Tatsächlich kommt heutzutage die wahrscheinlichere Gefahr eines Krieges in vollem Umfang aus einem anderen Viertel: den wachsenden Spannungen zwischen der Hisbollah und den vielen Fraktionen, aus denen die derzeitige libanesische Regierung besteht, darunter Sunniten, Drusen und einige Christen. Hisbollah-Loyalisten sind nicht die einzigen Libanesen, die die Aussicht auf weitere Kämpfe genießen. Unweit von Ramzi Ghosns Weinberg besuchte ich einen anderen Unternehmer, der seinen Lebensunterhalt vom Boden verdient. Nuah Zayitir ist einer der größten Cannabis-Züchter im Libanon und verdient, wie er mir sagte, ungefähr 5 Millionen Dollar pro Jahr. Der 36-Jährige mit dem Pferdeschwanz lebt mit seiner Frau und seinen drei Kindern in einer halbfertigen Villa am Ende einer abgelegenen unbefestigten Straße, die von Sicherheitsleuten bewacht wird, die mit automatischen Waffen und Granatwerfern mit Raketenantrieb bewaffnet sind. Zayitir sagte, er habe gerade sein profitabelstes Jahr aller Zeiten hinter sich. Anfang 2007 erlangten mit Al-Qaida verbundene sunnitische Militante die Kontrolle über ein palästinensisches Flüchtlingslager in der Nähe von Tripolis. Nach monatelanger Belagerung löschte die libanesische Armee Hunderte von Kämpfern aus und richtete das Lager aus. Nachdem die libanesische Armee von den sunnitischen Extremisten abgelenkt und die Regierung in Beirut gelähmt war, war es den Cannabisbauern überlassen, ihre Ernte in Ruhe anzubauen. "Wir hoffen, dass es im Libanon nie eine Regierung gibt", sagte er mir. "Solange es Krieg und Chaos gibt, ist es großartig für Leute wie mich."

Im Moment ist es schwer vorherzusagen, welche Art von Libanon sich durchsetzen wird. Wird es ein von der Hisbollah dominierter Staat sein, der direkt im syrisch-iranischen Lager errichtet wurde, eine pro-westliche Demokratie oder der für Zayitir so lukrative Alle-für-sich-frei-für-alles? Salem vom Carnegie Middle East Center glaubt, dass der Libanon wahrscheinlich zu einer neuen Art von nahöstlicher Einheit werden wird, "einem Land mit einer starken amerikanischen Präsenz und einer starken iranischen Präsenz - wie dem Irak", sagt er. "Es wird weniger schwarz-weiß, nuancierter und orientalischer sein."
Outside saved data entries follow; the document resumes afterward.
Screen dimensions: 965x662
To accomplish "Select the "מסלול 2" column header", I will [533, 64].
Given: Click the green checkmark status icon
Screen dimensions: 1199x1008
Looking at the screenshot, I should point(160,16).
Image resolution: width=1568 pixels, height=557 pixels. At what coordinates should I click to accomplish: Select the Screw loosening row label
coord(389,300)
Am 25. Mai endete die Pattsituation mit der Wahl des Maroniten Michel Suleiman zum Präsidenten, nachdem sich die Kriegsparteien des Libanon in Katar getroffen hatten, um einen Kompromiss zur Bekämpfung der Gewalt zu finden. In diesen Verhandlungen trat die Hisbollah mit einem großen Sieg hervor: Sie erlangte das parlamentarische Vetorecht. Wenn diese komplexe Vereinbarung zur Aufteilung der Macht funktioniert, sagt Salem, "werden die Dinge in Richtung Ruhe taumeln." Aber der Libanon bleibt natürlich eines der umstrittensten Länder der Welt, und ähnliche Geschäfte sind zuvor zusammengebrochen.
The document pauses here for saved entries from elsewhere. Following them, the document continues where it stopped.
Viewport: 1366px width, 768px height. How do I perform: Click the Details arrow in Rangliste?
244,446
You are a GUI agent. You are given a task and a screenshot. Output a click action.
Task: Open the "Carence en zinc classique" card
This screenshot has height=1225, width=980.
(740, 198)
Zurück im Weingut Massaya nimmt Ramzi Ghosn einen weiteren Schluck Arak und wundert sich über die Fähigkeit des Libanon, das gute Leben in den dunkelsten Tagen zu genießen. "Selbst wenn Sie im Libanon Sunnit oder Schiit sind, haben Sie immer gewusst, dass Ihr Nachbar vielleicht Christ ist und Wein konsumiert", sagt er. "Wir sind nicht so gut darin, Flugzeuge oder Panzer herzustellen, aber in Bezug auf Essen und Trinken übertreffen wir alle auf der Welt."

Der Schriftsteller Joshua Hammer lebt in Berlin.
Die Fotografin Kate Brooks lebt seit drei Jahren in Beirut.